- **REQUIREMENT 1**:
From the cyclic quadrilateral solution, extract the passage between "Mathematics [4 marks" and "But, ∠FAE = 20° (given)", inclusive.
- **REQUIREMENT 2**:
In the cyclic quadrilateral solution, which angle is stated to equal ∠B because AF is parallel to CB?

- **SOURCE EXCERPT**:

----------

Mathematics [4 marks sum]

In cyclic quad. ABCD,
AF || CB and DA is produced to E such that ∠ADC = 92° and ∠FAE = 20°
Now we need to find the measure of ∠BCD
In cyclic quad. ABCD,
∠B + ∠D = 180°
⇒ ∠B + 92° = 180°
⇒ ∠B = 180° - 92°
⇒ ∠B = 88°
Since AF || CB, ∠FAB = ∠B = 88°
But, ∠FAE = 20° (given)
Ext. ∠BAE = ∠BAF + ∠FAE
= 88° + 22° = 108°
But, Ext. ∠BAE = ∠BCD
∴ ∠BCD = 108°

Given – In ∆ABC, AB = AC and a circle with AB as diameter is drawn
Which intersects the side BC and D.

----------

- **RECORD EXTRACTS**:
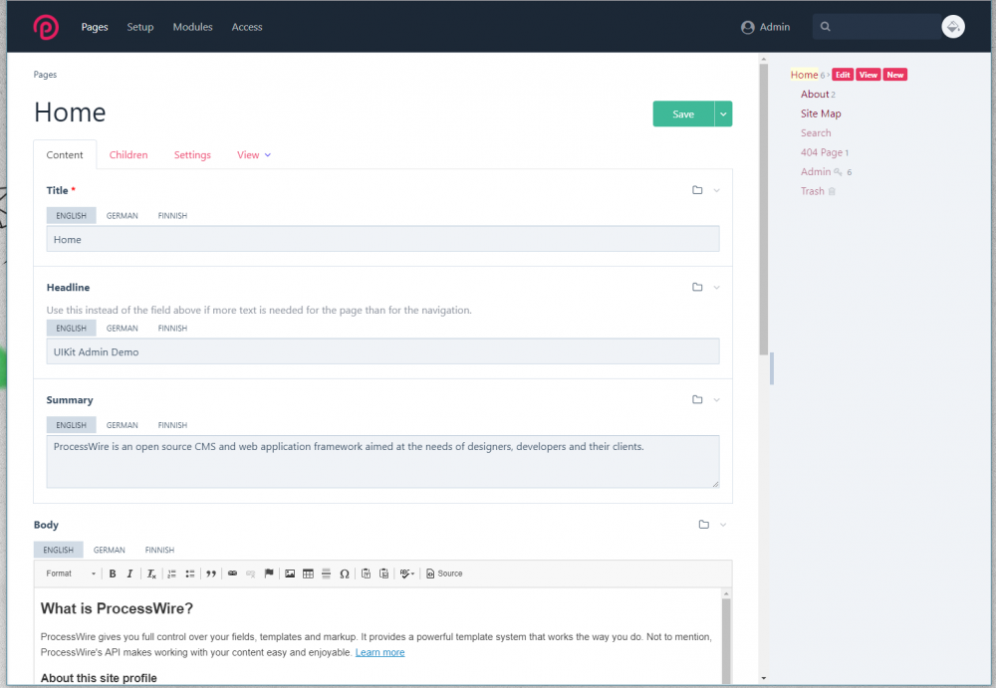996x688 pixels.
Task: Open the Format paragraph style dropdown
Action: (70, 573)
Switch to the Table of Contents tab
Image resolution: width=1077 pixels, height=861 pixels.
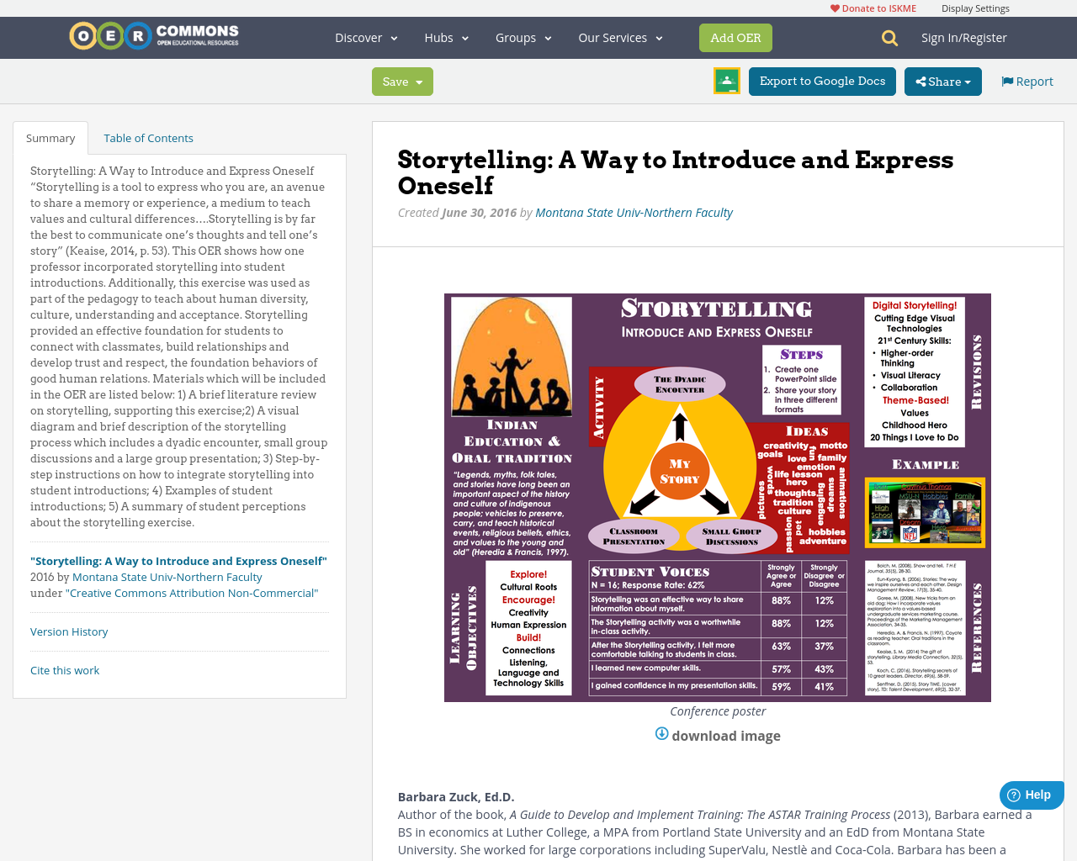point(147,136)
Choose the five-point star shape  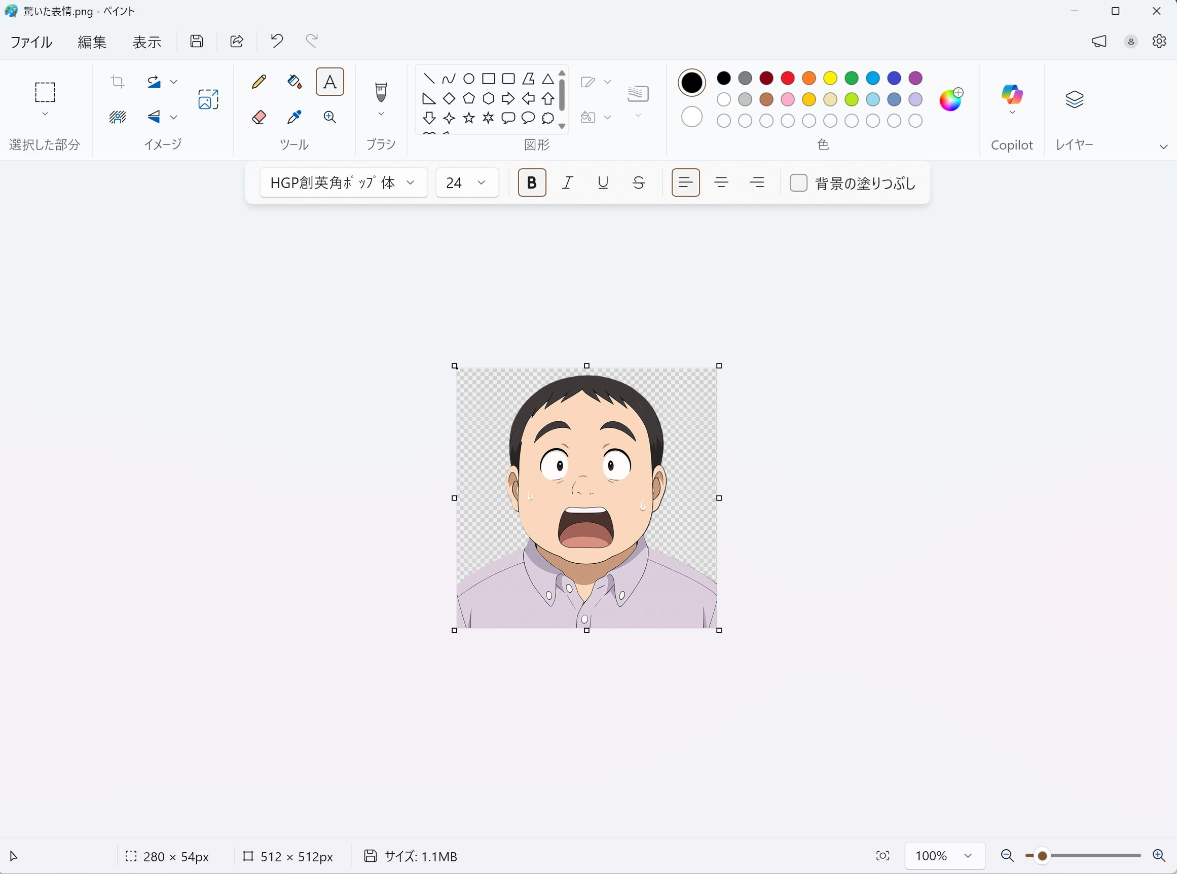coord(469,118)
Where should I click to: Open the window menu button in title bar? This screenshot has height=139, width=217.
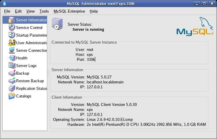click(4, 4)
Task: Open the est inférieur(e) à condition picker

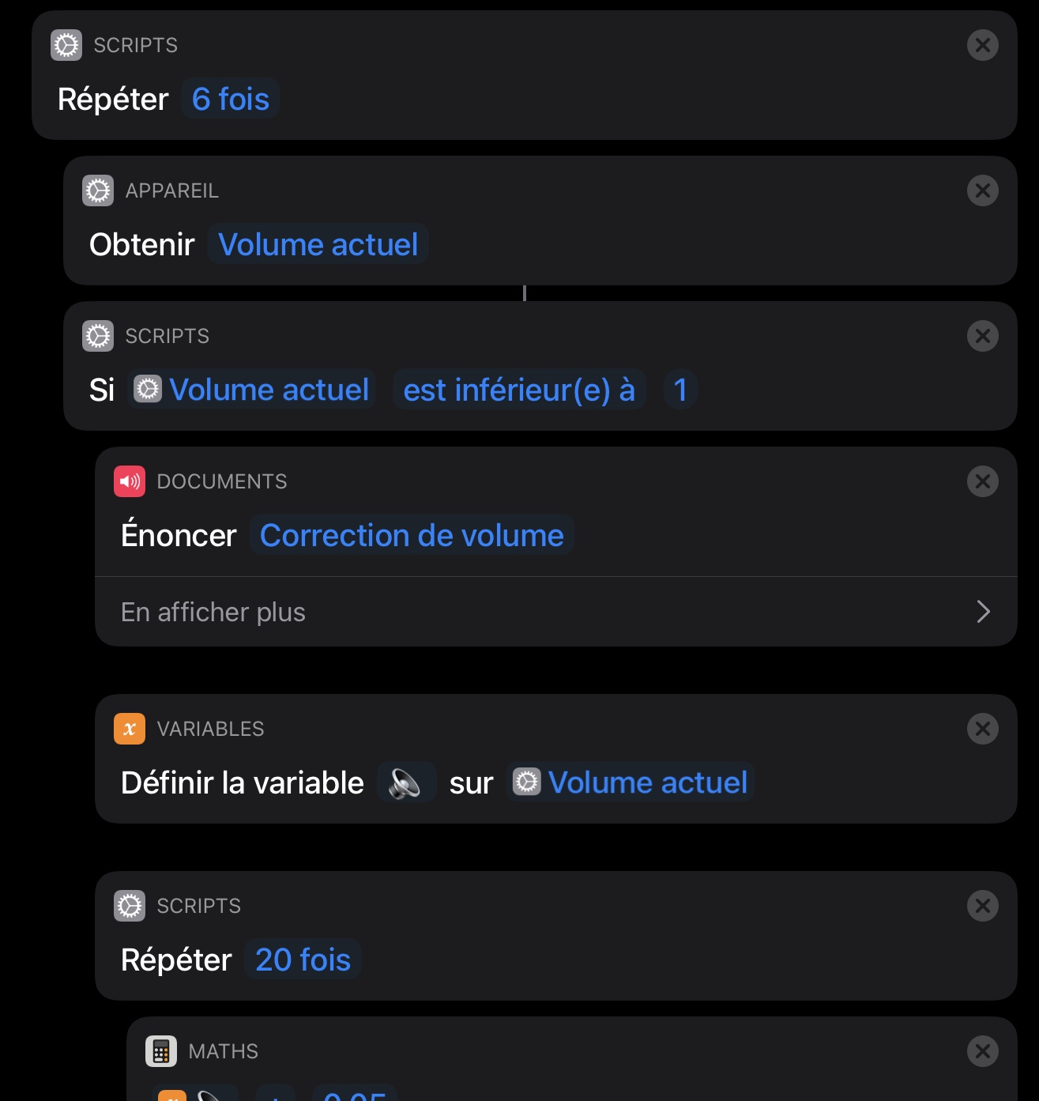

----------

- **TASK RESPONSE 1**:
Mathematics [4 marks sum]

In cyclic quad. ABCD,
AF || CB and DA is produced to E such that ∠ADC = 92° and ∠FAE = 20°
Now we need to find the measure of ∠BCD
In cyclic quad. ABCD,
∠B + ∠D = 180°
⇒ ∠B + 92° = 180°
⇒ ∠B = 180° - 92°
⇒ ∠B = 88°
Since AF || CB, ∠FAB = ∠B = 88°
But, ∠FAE = 20° (given)

- **TASK RESPONSE 2**:
∠FAB